ミアシャイマー)リアリストは国際政治において最も重要な要素は力だと考えます。国家がどれほど強いかが重要なのです。国家を守ってくれる国家以上の権威的組織がない国際社会では、国家は可能な限り強くなろうとします。弱いと他の国家に利用されてしまうからです。そこで勢力均衡が重要になります。リアリストにとっては、国家が民主主義国か独裁主義国か共産主義国かは重要ではありません[the balance of power matters greatly and realists believe that whether a state is a democracy or an autocracy or a fascist state or a communist state it doesn't matter]。国際社会に国家を超える権威的組織がない以上、各国は力を追い求め最も強い国になるしかないのです。これがリアリズムの基本的な考え方です。

ここで指摘しておきたいのが、西側諸国、特にアメリカと西ヨーロッパでは、リアリズムの考え方は非常に嫌われるということです。民主主義国の振る舞いは権威主義国と同じだというのがリアリズムの主張だからです。西側の「リベラルな」人たちは、"民主主義国は高貴な振る舞いをするが権威主義国はそうじゃない " と思いたがります。西側諸国の大半の人はこう考えるのです、"この世には良い国と悪い国がある"、"良い国とは民主主義国だ"と。リアリストにとっては良い国も悪い国もありません。国際社会の構造的理由により、全ての国が同じように行動するしかないのです。
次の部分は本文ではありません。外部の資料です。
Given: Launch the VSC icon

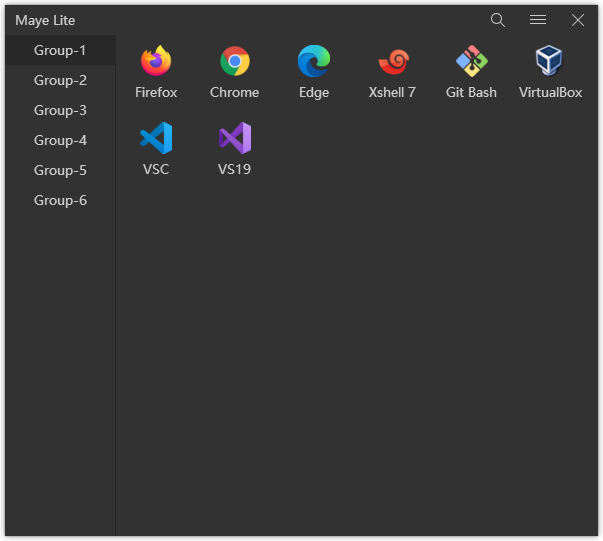Looking at the screenshot, I should 156,138.
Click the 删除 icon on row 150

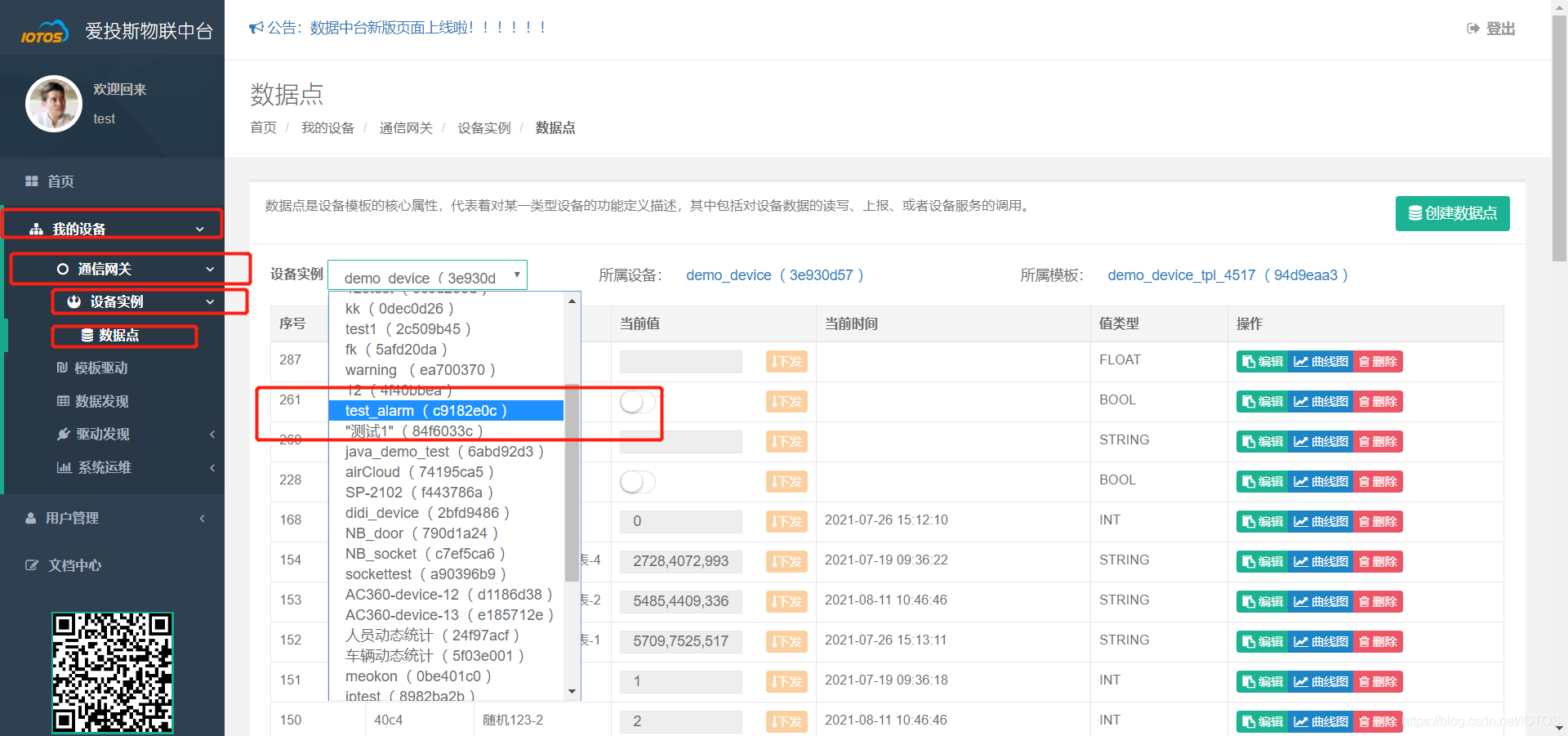coord(1377,721)
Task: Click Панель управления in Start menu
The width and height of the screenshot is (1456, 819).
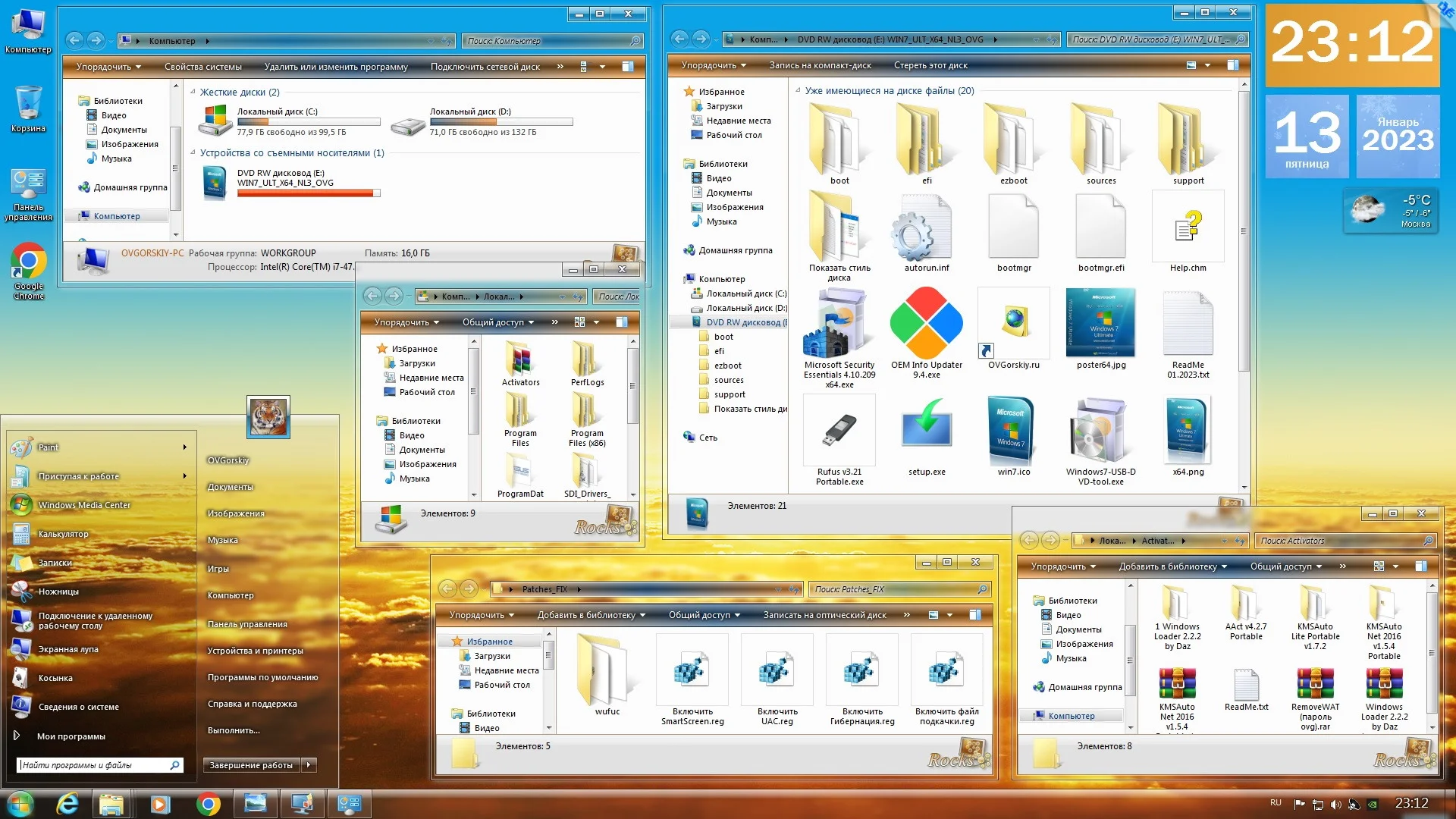Action: click(247, 624)
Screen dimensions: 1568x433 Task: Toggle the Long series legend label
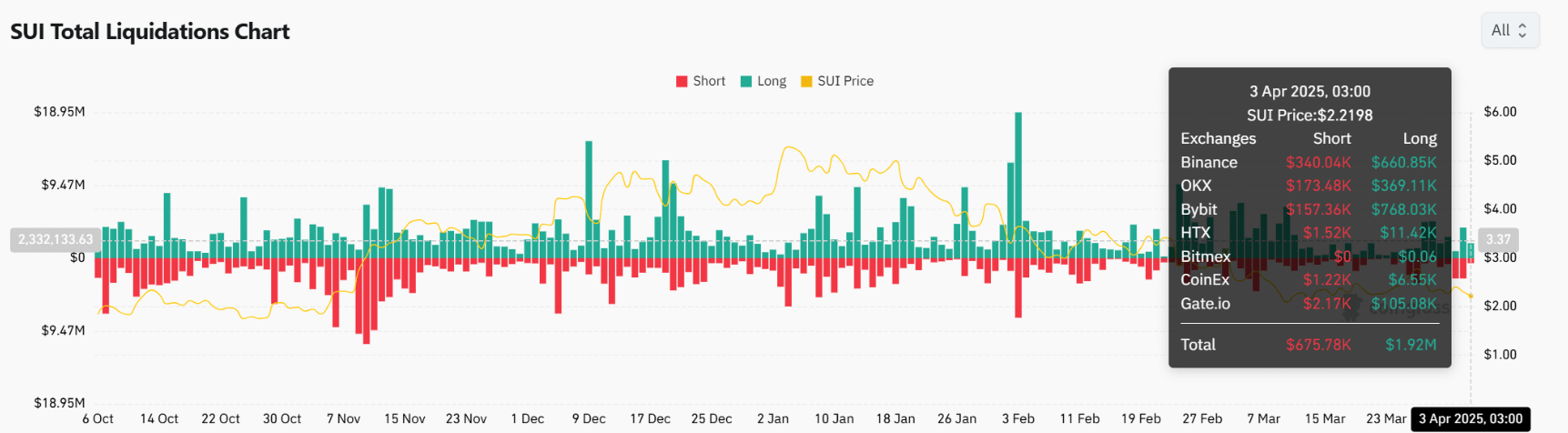(x=771, y=81)
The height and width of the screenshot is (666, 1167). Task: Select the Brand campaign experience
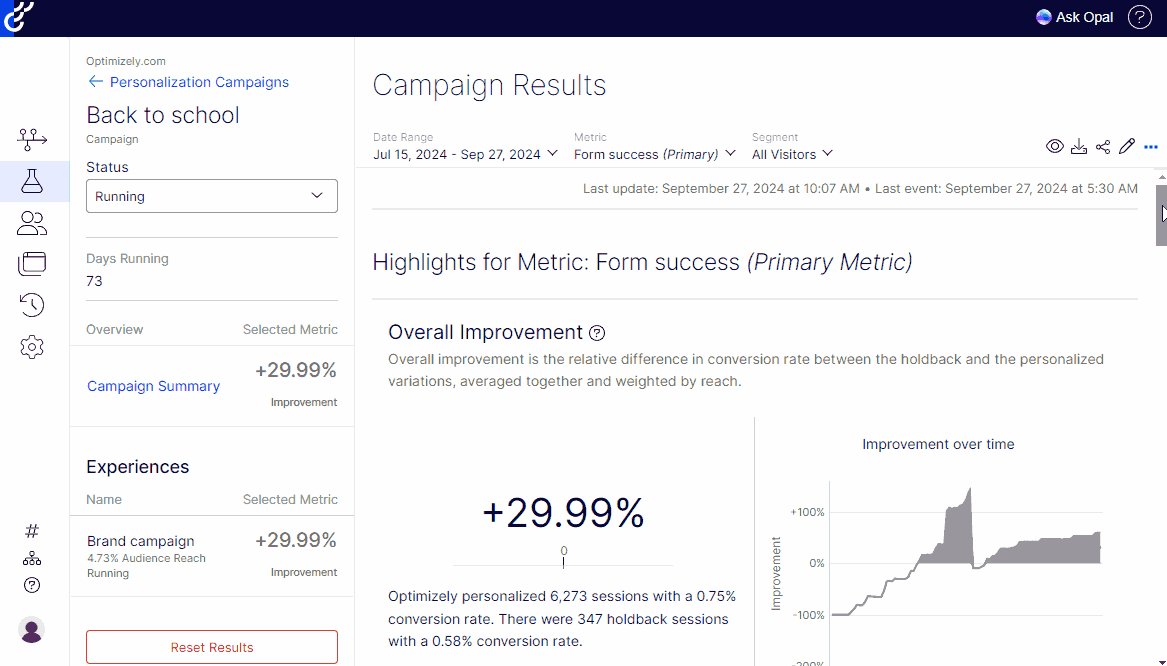tap(141, 541)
その構造的理由というのは特に国家を超える権威的組織が存在しないことです。



重要なのは、人間本性リアリズムであれ、攻撃的リアリズムであれ、ほっとけば必ず戦争が起こる。リベラリズム/ナショナリズムであれ、自由主義/民主主義であれこの枠組みが続けば、世界戦争は必至である、ーー人間本性リアリストのニーチェは《戦争は不可欠[Der Krieg unentbehrlich]》と言っている[参照]ーー。とすれば現在の座標軸の外に出るようなオルタナティブ(alternative)の道を探らねばならない。だが現在のリアリストにはそれがない。ミアシャイマーだけでなく、例えば伊藤貫あたりにもそれを感じる。ただし彼らは現状分析はきわめて巧みだ。その点は、米ネオコン信者、リベラル覇権主義信者とは大違い。当面の妥協とは何よりもまずこの意味である。